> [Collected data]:
+ + + +

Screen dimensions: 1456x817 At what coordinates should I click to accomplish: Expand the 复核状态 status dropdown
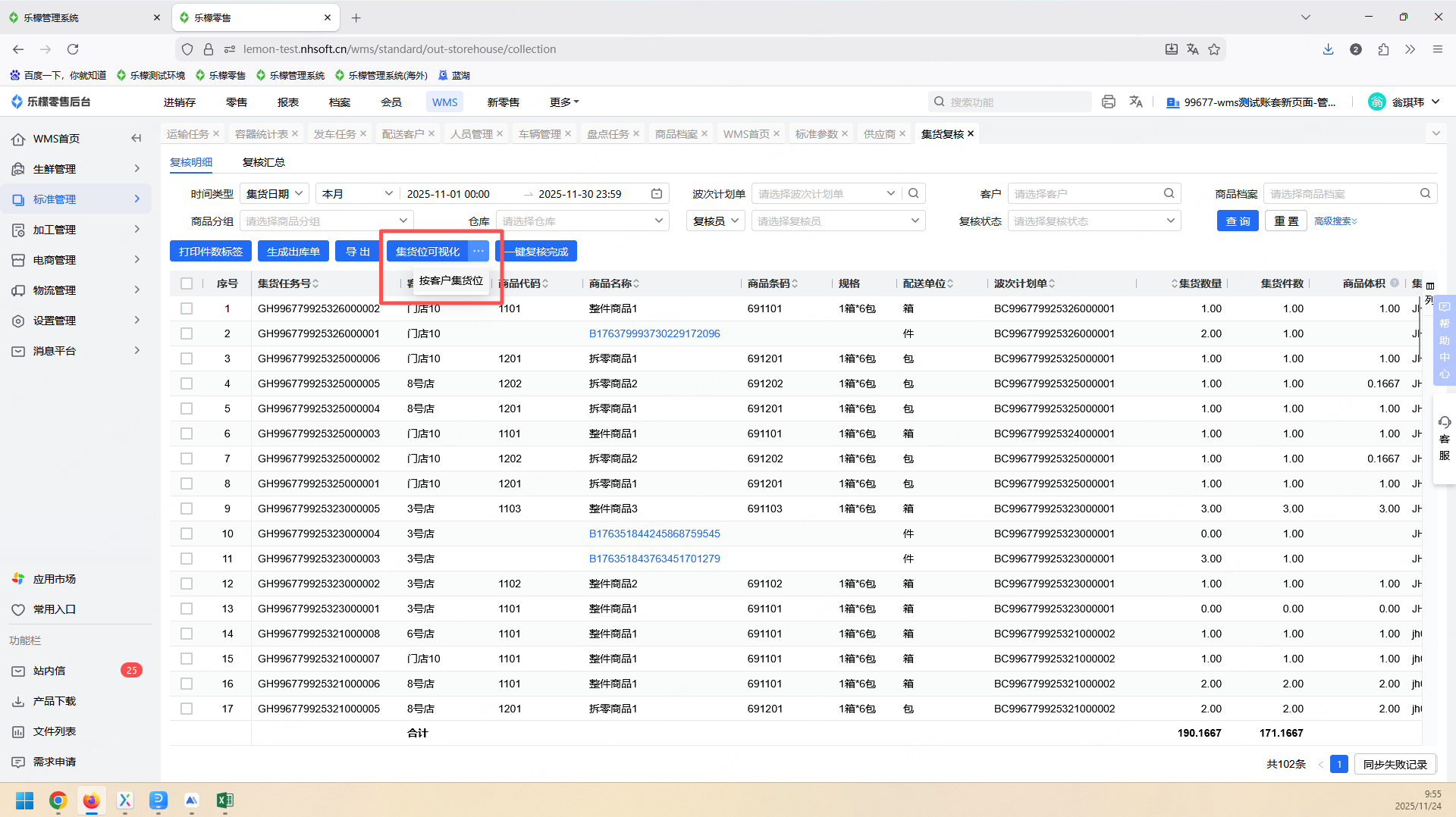point(1094,221)
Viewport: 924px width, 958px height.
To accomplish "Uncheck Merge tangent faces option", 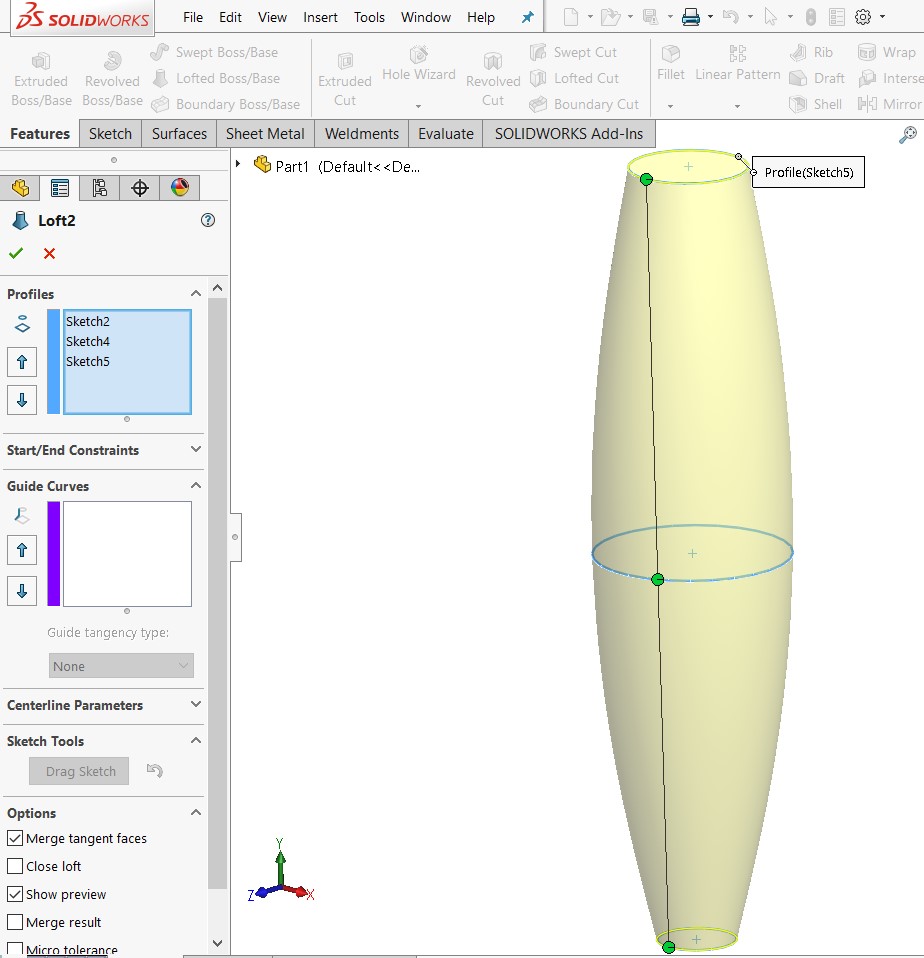I will [15, 839].
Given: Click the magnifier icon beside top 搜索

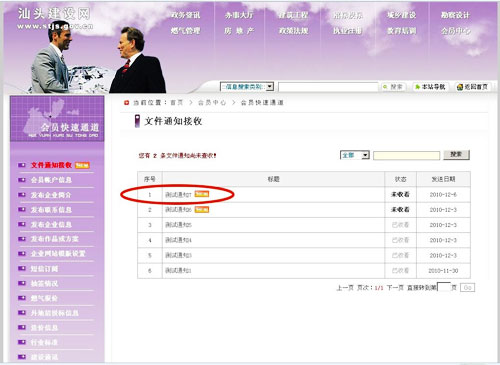Looking at the screenshot, I should coord(385,87).
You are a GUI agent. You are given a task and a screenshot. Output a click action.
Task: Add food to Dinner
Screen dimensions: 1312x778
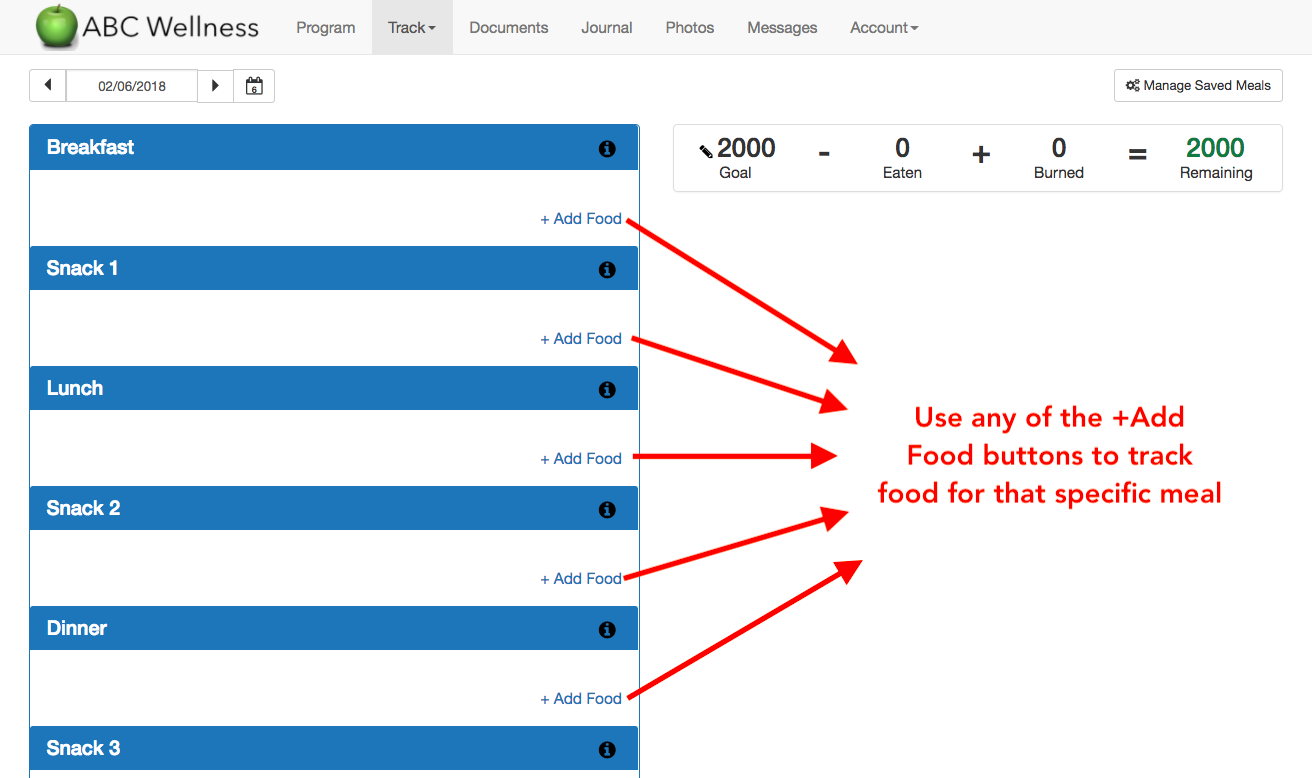coord(581,699)
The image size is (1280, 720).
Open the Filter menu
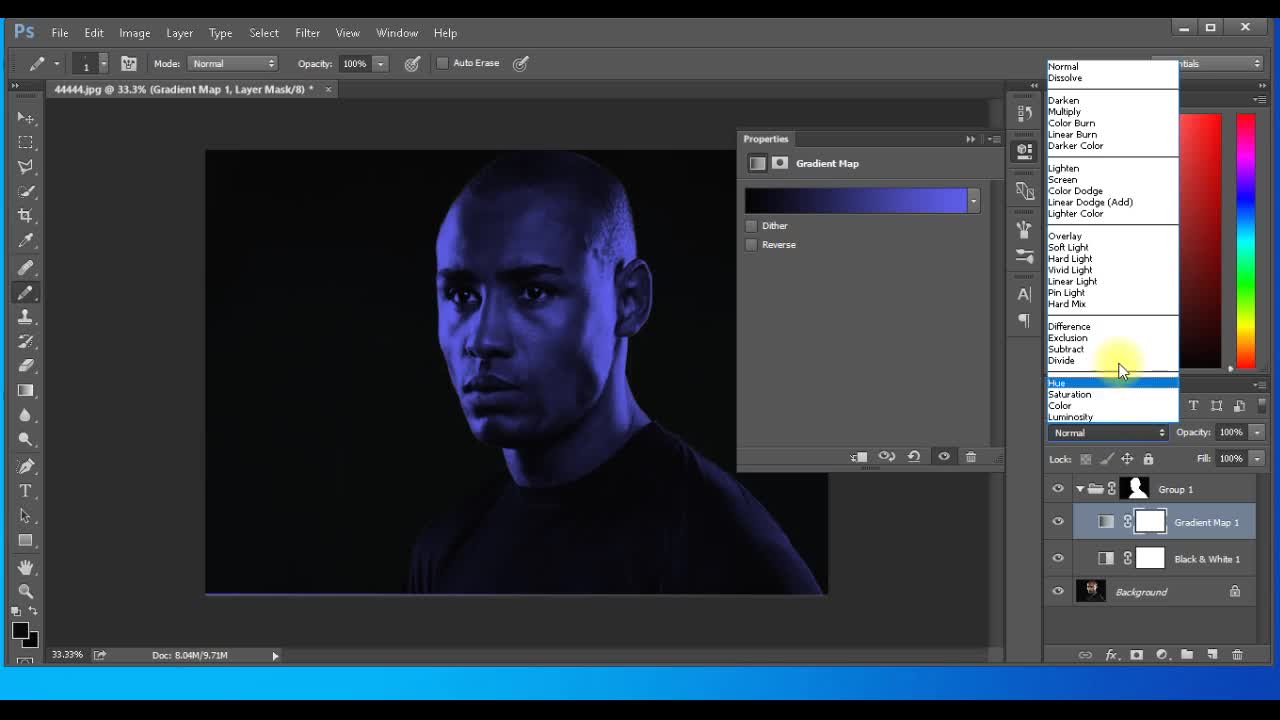(x=307, y=33)
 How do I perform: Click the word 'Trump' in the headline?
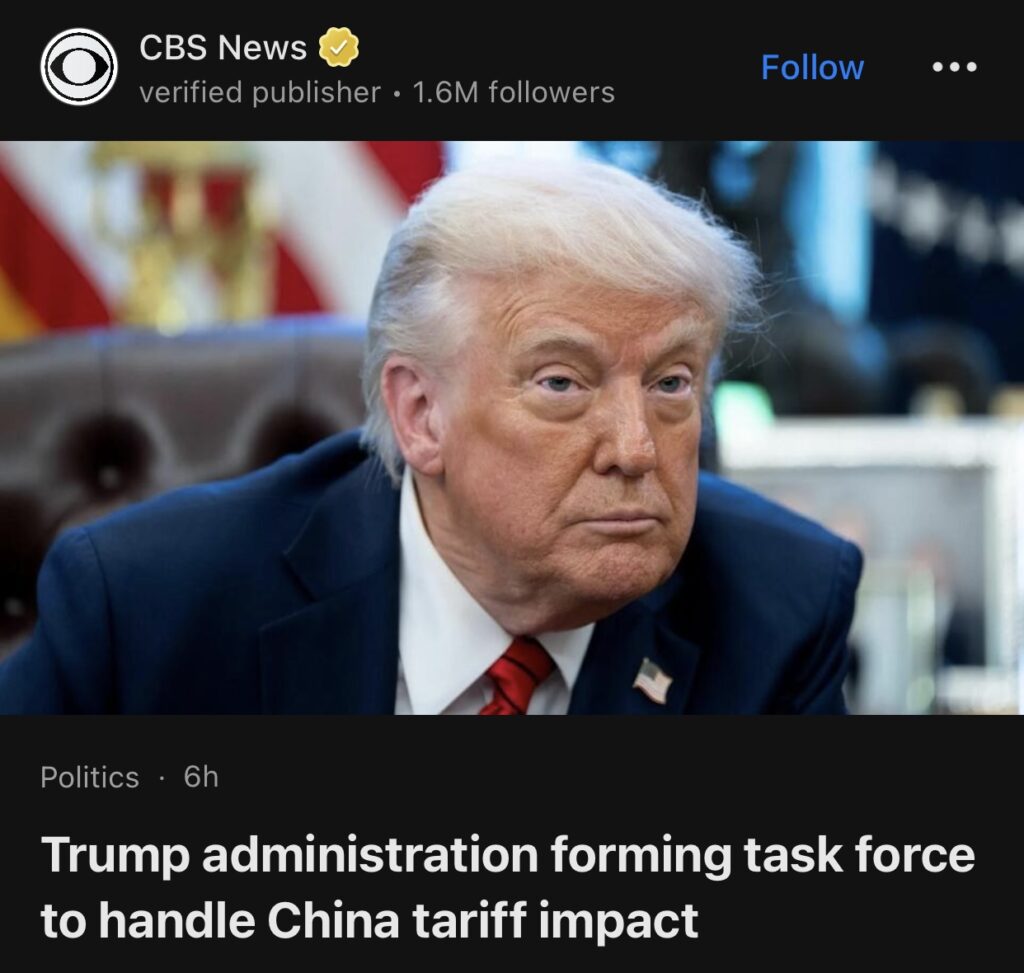[x=115, y=855]
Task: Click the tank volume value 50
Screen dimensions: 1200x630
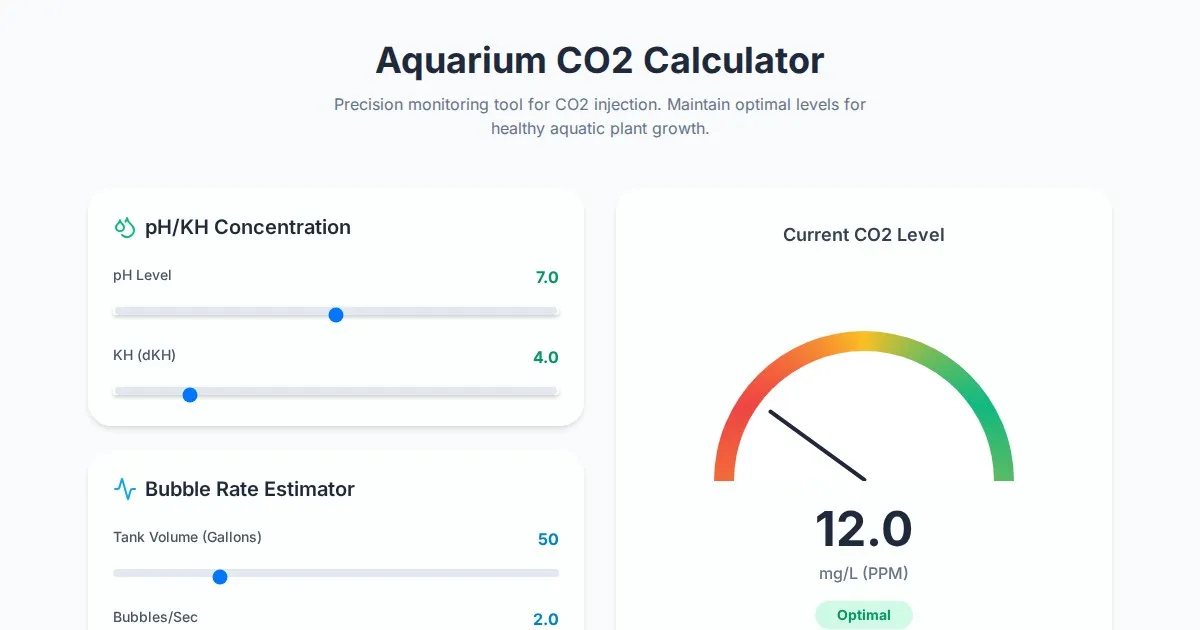Action: coord(548,539)
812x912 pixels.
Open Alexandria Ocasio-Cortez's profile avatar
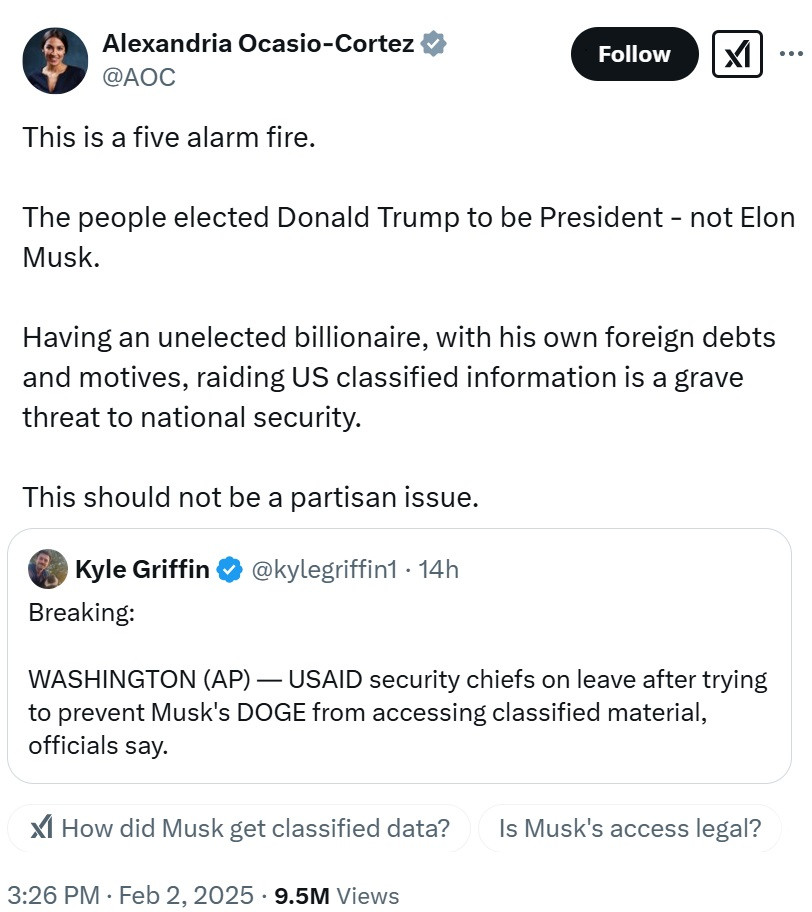[x=55, y=61]
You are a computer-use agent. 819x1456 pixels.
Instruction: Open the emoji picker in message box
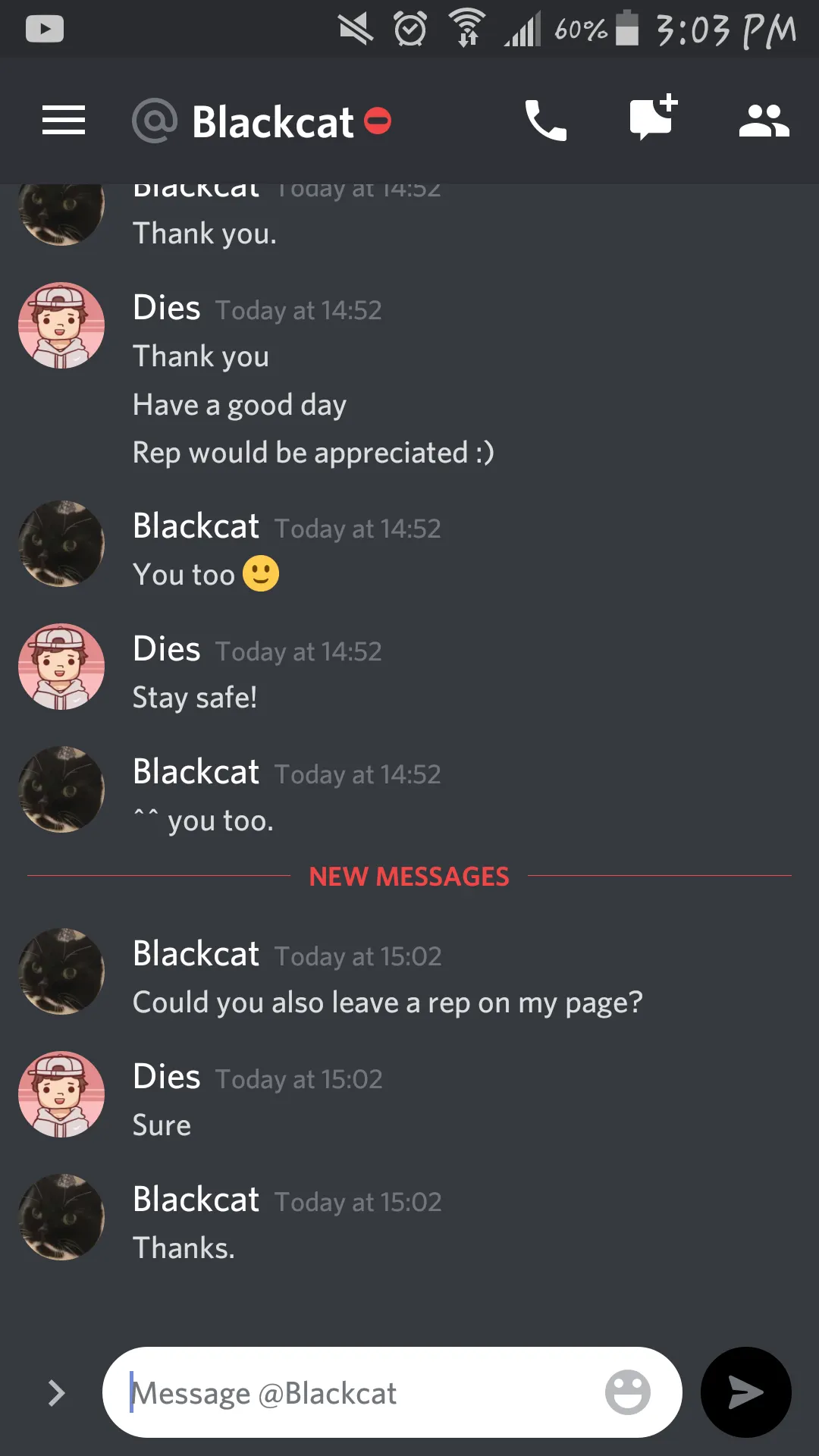pyautogui.click(x=628, y=1392)
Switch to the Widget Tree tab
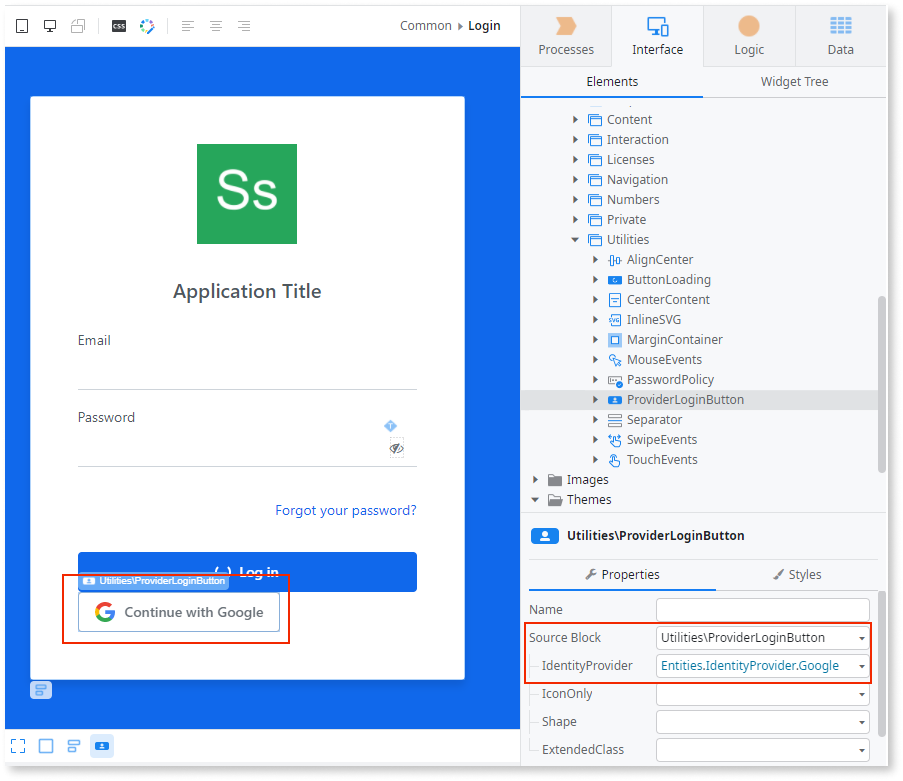903x781 pixels. (x=794, y=81)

+ + + +

> [Task statement]: Determine the number of lines in the entries that contain "agent", then write that number alone.

> [Solution for this task]: 2